### Work required
Would you please print the data a second time, exactly as it stands?

### Dataset content
===

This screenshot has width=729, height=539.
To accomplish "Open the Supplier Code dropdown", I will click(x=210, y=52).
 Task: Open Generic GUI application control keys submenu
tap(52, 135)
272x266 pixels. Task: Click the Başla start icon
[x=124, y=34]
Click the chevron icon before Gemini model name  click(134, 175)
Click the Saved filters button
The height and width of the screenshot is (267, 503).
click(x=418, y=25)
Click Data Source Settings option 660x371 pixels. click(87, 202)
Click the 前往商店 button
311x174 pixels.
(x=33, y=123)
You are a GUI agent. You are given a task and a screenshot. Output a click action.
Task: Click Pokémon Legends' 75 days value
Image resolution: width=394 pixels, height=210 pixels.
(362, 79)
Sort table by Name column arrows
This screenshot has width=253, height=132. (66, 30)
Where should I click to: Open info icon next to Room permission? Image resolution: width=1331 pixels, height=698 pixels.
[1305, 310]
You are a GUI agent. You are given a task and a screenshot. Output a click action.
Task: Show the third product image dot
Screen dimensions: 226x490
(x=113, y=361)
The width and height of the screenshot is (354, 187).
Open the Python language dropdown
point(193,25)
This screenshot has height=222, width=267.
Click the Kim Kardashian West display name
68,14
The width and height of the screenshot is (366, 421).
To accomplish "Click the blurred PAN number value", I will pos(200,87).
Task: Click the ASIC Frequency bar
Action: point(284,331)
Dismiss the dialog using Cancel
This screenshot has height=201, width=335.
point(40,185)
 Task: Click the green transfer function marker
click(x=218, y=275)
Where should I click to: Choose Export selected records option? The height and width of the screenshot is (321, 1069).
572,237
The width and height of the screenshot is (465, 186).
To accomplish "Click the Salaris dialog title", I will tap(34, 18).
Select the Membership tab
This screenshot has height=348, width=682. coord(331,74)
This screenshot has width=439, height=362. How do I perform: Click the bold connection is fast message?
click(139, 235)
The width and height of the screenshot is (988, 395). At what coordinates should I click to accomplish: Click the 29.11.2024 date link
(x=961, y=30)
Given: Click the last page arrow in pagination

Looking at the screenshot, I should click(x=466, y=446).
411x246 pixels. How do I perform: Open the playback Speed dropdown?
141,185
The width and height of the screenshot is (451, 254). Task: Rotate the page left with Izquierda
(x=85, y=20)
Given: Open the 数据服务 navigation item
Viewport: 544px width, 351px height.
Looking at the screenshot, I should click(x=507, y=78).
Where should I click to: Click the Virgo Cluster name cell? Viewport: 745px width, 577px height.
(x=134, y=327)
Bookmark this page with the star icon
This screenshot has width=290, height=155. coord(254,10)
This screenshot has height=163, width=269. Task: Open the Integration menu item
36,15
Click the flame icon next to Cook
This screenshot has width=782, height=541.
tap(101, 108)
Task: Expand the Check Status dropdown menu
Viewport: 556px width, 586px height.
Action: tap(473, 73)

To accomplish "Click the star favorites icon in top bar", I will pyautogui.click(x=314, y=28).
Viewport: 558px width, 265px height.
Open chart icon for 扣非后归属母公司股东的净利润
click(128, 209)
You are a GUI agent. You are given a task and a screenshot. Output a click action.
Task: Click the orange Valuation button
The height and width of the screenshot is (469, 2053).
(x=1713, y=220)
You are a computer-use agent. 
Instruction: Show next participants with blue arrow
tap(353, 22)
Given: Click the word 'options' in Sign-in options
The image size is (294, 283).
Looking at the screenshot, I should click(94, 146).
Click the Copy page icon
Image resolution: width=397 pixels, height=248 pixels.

===

### Task solution
This screenshot has width=729, height=539.
To accomplish "Open the Supplier Code dropdown", I will click(x=210, y=52).
 Task: Open Generic GUI application control keys submenu
tap(52, 135)
272x266 pixels. Task: Click the Başla start icon
[x=124, y=34]
Click the chevron icon before Gemini model name  click(134, 175)
Click the Saved filters button
The height and width of the screenshot is (267, 503).
click(x=418, y=25)
Click Data Source Settings option 660x371 pixels. click(87, 202)
Click the 前往商店 button
311x174 pixels.
(x=33, y=123)
You are a GUI agent. You are given a task and a screenshot. Output a click action.
Task: Click Pokémon Legends' 75 days value
Image resolution: width=394 pixels, height=210 pixels.
(362, 79)
Sort table by Name column arrows
This screenshot has width=253, height=132. (66, 30)
Where should I click to: Open info icon next to Room permission? Image resolution: width=1331 pixels, height=698 pixels.
[1305, 310]
You are a GUI agent. You are given a task and a screenshot. Output a click action.
Task: Show the third product image dot
Screen dimensions: 226x490
(x=113, y=361)
The width and height of the screenshot is (354, 187).
Open the Python language dropdown
point(193,25)
This screenshot has height=222, width=267.
Click the Kim Kardashian West display name
68,14
The width and height of the screenshot is (366, 421).
To accomplish "Click the blurred PAN number value", I will pos(200,87).
Task: Click the ASIC Frequency bar
Action: point(284,331)
Dismiss the dialog using Cancel
This screenshot has height=201, width=335.
point(40,185)
 Task: Click the green transfer function marker
click(x=218, y=275)
Where should I click to: Choose Export selected records option? The height and width of the screenshot is (321, 1069).
572,237
The width and height of the screenshot is (465, 186).
To accomplish "Click the Salaris dialog title", I will tap(34, 18).
Select the Membership tab
This screenshot has height=348, width=682. coord(331,74)
This screenshot has width=439, height=362. How do I perform: Click the bold connection is fast message?
click(139, 235)
The width and height of the screenshot is (988, 395). At what coordinates should I click to accomplish: Click the 29.11.2024 date link
(x=961, y=30)
Given: Click the last page arrow in pagination

Looking at the screenshot, I should click(x=466, y=446).
411x246 pixels. How do I perform: Open the playback Speed dropdown?
141,185
The width and height of the screenshot is (451, 254). Task: Rotate the page left with Izquierda
(x=85, y=20)
Given: Open the 数据服务 navigation item
Viewport: 544px width, 351px height.
Looking at the screenshot, I should click(x=507, y=78).
Where should I click to: Click the Virgo Cluster name cell? Viewport: 745px width, 577px height.
(x=134, y=327)
Bookmark this page with the star icon
This screenshot has width=290, height=155. coord(254,10)
This screenshot has height=163, width=269. Task: Open the Integration menu item
36,15
Click the flame icon next to Cook
This screenshot has width=782, height=541.
tap(101, 108)
Task: Expand the Check Status dropdown menu
Viewport: 556px width, 586px height.
Action: tap(473, 73)

To accomplish "Click the star favorites icon in top bar", I will pyautogui.click(x=314, y=28).
Viewport: 558px width, 265px height.
Open chart icon for 扣非后归属母公司股东的净利润
click(128, 209)
You are a GUI agent. You are given a task and a screenshot. Output a click action.
Task: Click the orange Valuation button
The height and width of the screenshot is (469, 2053).
(x=1713, y=220)
You are a computer-use agent. 
Instruction: Show next participants with blue arrow
tap(353, 22)
Given: Click the word 'options' in Sign-in options
The image size is (294, 283).
Looking at the screenshot, I should click(94, 146).
Click the Copy page icon
Image resolution: width=397 pixels, height=248 pixels.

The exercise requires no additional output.